These Oriental treasures were brought by a famous sea-faring uncle of Harriet’s, Uncle Samuel Foote. He had been a sailor at sixteen, a commander of a ship at twenty-one. And he, of course, was Harriet’s hero of romance. He it was that brought the frankincense from Spain, the mementos of the Alhambra and of the ancient Moors. He sent mats and baskets, almonds and raisins from Mogadore, Oriental caps and slippers, South American ingots of silver and hammocks wrought by the Southern Indian tribes. And when he came speaking French and Spanish and full of the very atmosphere of a great and wonderful world that lay beyond the rims of the mountains, what stories of adventure the children could hear! What discussions about the respective value of Turk and Christian! What keen observations upon all life everywhere!
And this uncle always brought a box of books, the newest thing, the latest. He it was that sent up into the hills the wonderful “Salmagundi” of Irving the minute it was printed. He kept track of everything that Roxana might desire and saw to it that she received the last word in philosophy, art and poetry.
Still other opportunities were given to the acutely observing little girl to know the great outside world, its interests, its burdens. There was, for instance, Aunt Mary Hubbard who, returning from San Domingo, opened a vista into a life full of romance and tragedy. This admired aunt braids strangely into the pattern of Harriet’s life, as we shall see in a later chapter. Then Harriet’s father was always off for some tour of theological interest, bringing back a refreshing atmosphere of the outside world. We must also remember that Litchfield was full of young men who came to attend the Law School and who made the town more or less breezy. Among them was a French count who remembered the Beecher family to his latest days. These students and the young ladies of the Academy came from all parts of the country, each adding to the enlargement of life that such a collection of personalities always brings.
CHAPTER V
THE BOOKS SHE READ
It was not a retired and quiet life that Harriet lived during her most formative years. She was on an intellectual highway and at a crossroads where many influences of the richest inspiration were felt.

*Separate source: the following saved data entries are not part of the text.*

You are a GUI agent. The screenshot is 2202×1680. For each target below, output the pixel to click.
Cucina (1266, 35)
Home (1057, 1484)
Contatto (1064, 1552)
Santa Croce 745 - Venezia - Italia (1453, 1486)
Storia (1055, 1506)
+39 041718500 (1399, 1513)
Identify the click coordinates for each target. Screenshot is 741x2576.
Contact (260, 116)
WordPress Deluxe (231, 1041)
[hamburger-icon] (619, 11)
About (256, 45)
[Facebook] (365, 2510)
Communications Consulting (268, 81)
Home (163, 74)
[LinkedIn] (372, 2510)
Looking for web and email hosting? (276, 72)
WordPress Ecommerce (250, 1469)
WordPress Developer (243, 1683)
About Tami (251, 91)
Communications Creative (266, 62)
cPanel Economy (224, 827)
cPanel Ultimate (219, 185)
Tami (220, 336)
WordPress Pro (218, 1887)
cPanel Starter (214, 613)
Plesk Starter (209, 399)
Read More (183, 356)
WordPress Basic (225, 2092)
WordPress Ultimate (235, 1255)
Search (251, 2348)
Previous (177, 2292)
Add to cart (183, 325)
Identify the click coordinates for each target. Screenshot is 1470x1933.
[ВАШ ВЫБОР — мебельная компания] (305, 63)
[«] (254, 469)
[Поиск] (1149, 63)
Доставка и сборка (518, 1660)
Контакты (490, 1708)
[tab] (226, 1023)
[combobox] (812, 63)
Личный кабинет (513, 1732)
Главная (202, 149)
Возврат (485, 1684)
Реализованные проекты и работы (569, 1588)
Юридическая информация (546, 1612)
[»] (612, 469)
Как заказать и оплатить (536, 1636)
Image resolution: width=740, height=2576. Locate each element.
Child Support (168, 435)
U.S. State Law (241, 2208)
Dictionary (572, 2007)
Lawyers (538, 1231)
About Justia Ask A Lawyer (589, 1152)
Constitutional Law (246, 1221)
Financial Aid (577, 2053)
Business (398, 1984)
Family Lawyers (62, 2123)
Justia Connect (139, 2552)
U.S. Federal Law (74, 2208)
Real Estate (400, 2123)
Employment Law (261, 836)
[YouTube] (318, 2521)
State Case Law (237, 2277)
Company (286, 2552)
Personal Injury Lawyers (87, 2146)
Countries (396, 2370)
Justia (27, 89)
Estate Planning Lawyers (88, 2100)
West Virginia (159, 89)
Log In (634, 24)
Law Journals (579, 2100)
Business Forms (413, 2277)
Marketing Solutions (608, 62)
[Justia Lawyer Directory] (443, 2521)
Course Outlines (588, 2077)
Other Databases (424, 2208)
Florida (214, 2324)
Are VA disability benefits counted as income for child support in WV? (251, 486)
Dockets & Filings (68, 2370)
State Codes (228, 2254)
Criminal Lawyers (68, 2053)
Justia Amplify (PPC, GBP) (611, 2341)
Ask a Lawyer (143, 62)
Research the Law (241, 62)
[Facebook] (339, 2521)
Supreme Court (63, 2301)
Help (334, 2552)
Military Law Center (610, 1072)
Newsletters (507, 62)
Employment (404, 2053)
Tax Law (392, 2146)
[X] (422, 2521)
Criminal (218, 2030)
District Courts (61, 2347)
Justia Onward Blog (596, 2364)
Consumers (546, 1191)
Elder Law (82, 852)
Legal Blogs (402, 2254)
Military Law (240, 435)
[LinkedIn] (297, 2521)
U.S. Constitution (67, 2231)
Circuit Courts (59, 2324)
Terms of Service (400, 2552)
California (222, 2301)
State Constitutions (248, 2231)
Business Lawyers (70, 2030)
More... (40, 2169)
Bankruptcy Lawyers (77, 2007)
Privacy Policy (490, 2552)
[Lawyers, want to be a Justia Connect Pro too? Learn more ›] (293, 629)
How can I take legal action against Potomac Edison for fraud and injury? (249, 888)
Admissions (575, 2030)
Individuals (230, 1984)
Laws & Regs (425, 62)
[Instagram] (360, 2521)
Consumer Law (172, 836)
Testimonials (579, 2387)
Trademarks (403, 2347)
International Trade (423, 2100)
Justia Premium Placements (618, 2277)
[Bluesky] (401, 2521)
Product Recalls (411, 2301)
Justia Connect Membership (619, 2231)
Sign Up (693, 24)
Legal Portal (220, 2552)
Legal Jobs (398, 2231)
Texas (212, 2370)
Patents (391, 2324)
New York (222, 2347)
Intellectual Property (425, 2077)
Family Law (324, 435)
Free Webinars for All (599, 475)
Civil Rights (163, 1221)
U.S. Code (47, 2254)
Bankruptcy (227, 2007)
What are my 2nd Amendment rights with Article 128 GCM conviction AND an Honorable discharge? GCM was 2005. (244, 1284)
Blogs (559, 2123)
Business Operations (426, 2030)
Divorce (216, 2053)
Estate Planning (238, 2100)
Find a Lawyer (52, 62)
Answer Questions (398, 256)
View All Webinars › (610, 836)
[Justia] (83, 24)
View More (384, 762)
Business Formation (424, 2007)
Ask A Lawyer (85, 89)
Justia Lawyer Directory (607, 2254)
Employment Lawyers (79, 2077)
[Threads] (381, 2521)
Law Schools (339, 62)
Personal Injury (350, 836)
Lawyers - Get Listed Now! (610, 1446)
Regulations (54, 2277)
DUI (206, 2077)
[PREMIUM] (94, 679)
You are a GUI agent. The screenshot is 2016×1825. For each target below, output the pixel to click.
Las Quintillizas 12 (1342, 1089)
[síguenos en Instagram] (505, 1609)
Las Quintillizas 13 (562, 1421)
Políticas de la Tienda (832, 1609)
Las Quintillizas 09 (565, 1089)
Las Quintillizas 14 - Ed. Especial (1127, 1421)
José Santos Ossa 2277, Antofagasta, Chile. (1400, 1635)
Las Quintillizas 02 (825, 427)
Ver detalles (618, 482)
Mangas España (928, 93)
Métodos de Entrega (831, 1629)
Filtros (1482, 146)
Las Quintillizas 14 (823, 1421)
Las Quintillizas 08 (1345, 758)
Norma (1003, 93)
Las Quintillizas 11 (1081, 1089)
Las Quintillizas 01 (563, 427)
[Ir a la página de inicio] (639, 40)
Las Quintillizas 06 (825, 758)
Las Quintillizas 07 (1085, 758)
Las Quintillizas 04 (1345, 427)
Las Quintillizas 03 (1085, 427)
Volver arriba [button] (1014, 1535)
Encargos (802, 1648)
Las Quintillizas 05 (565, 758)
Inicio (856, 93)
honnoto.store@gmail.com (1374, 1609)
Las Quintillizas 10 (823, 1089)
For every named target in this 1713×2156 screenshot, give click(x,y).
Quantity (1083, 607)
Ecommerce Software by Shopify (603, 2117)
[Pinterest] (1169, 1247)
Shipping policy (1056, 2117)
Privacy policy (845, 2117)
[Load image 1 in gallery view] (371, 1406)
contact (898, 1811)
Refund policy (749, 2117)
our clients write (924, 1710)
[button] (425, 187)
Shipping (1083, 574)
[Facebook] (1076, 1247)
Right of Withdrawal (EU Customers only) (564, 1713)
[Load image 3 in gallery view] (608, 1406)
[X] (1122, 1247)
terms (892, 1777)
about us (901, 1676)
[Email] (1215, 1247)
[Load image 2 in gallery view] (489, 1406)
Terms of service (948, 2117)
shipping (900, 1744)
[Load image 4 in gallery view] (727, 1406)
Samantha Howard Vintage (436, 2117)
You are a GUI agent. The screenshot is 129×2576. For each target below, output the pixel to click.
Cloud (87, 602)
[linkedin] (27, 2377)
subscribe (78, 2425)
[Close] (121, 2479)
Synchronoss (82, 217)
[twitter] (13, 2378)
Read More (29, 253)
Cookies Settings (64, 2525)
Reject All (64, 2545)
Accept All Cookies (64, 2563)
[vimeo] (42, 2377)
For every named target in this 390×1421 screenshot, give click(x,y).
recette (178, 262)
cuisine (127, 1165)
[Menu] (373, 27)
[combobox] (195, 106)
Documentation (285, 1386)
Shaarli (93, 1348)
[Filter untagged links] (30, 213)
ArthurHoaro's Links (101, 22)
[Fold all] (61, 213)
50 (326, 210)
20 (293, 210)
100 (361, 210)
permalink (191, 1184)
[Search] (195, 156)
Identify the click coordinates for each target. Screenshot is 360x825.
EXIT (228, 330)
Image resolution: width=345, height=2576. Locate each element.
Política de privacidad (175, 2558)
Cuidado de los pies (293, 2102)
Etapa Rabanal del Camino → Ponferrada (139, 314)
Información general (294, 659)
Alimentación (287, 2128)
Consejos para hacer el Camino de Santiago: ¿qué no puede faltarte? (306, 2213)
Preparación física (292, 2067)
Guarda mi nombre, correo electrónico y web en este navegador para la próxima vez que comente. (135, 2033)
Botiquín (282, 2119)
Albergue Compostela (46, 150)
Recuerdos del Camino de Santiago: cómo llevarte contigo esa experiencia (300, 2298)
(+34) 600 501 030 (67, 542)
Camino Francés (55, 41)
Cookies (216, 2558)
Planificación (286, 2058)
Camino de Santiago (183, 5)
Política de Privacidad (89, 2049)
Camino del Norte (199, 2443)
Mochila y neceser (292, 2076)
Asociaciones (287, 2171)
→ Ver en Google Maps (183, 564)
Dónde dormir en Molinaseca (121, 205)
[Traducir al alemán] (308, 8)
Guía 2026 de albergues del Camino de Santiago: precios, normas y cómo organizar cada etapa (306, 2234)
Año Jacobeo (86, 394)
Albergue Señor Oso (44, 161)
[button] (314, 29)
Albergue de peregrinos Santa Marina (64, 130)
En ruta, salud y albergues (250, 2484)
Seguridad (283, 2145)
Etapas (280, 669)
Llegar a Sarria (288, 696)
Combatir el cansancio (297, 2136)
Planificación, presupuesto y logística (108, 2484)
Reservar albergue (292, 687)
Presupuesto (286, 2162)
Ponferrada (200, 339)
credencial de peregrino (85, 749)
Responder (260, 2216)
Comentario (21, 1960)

The town attracted fine and interesting people from everywhere; and from all of them she was receiving liberalizing influences that were helping to make of her the great woman that she afterwards became.
In such a home circle as that of the Beechers, books were the very breath of life. From 1799, when Lyman Beecher and Roxana Foote were married, they had taken the Christian Observer, a paper conducted by Macaulay, Wilberforce and Hannah More, and they had always procured as many books as they could afford of those that were mentioned in that paper. A valuable encyclopedia came to the household as a gift from an English gentleman whose daughters had boarded with the family. This bulky and useful work was not, as is often the case in our day when the public library is just around the corner, left to fall to pieces on the dusty shelf, but it was made a constant source of reference in all their lively discussions.
It may be thought that Harriet would have a constant resource in her father’s library. This attic study did indeed afford her a harbor, but his tastes and necessities were naturally for theological works and the walls of his room were fairly choked with tall volumes for his own use. Searching through such a library as this Harriet’s despairing and hungry glances found only such titles as these: Bell’s “Sermons,” Bogue’s “Essays,” Monnet’s “Inquiries,” Toplady on “Predestination,” Housley’s “Tracts”—not such books as would do much toward feeding the beauty-loving instinct of a gifted child.
One of the heroines in a book written by her when she was a woman is described in this way: “She was well-read, well-bred, high-minded, high-principled, a little inclined to be ultra-romantic, maybe.” We may surely think of Harriet as fitting this definition, even including the romantic inclination—that is, she was fond of stories of adventure, and was full of high feelings and enthusiasms. It would not be strange if the story-loving side of her nature bloomed a little shyly, since it had been almost starved. But it could not die.
This spirit of lofty enthusiasm is illustrated by what she felt when as a little girl she first heard the Declaration of Independence read. She had but a vague idea of what it meant, but she gathered enough from the recital of the abuses and injuries that had driven her nation to revolt to feel herself swelling with indignation and ready with all her little mind and strength to applaud what seemed the resounding majesty of the Declaration. She was as ready as any one to pledge her life, fortune and sacred honor for such a cause. The heroic element was strong in her. It had come down from a line of Puritan ancestors; when the little girl heard that document read the spirit of her father swelled her little frame and brightened her cheeks and made her long to do something, she scarce knew what, to fight for her country or to make some declaration on her own account. This spirited child needed food for the imagination and fancy. She needed contact with the genius-lighted minds of the past. She had the power to assimilate a great amount of intellectual food, and she was hungry for it.